_TASK GOAL_. When you reach the line that contains "Task: Switch to the Entry editors section" in the data below, start reproducing lines exactly, and stop after the line that contains "1100x545 pixels.".

_EXERCISE MATERIALS_.
══════════
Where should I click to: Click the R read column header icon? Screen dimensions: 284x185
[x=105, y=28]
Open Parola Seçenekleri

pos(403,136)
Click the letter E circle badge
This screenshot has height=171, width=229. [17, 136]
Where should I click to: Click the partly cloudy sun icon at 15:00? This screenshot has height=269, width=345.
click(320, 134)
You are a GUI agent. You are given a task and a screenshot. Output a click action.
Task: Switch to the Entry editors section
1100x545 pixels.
══════════
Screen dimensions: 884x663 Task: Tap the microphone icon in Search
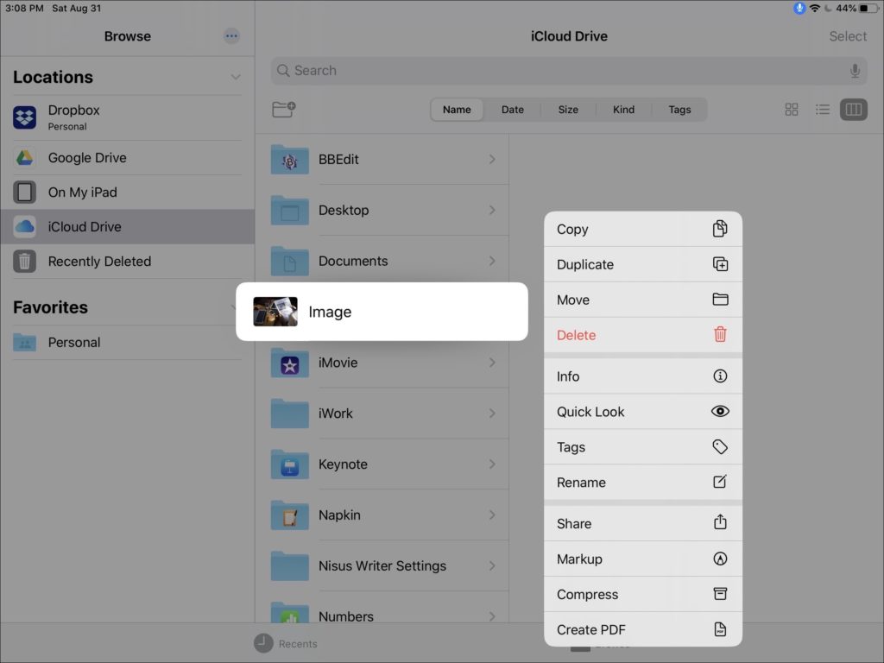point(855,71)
══════════
_ANSWER BOX_.
Task: Switch to the Entry editors section
1100x545 pixels.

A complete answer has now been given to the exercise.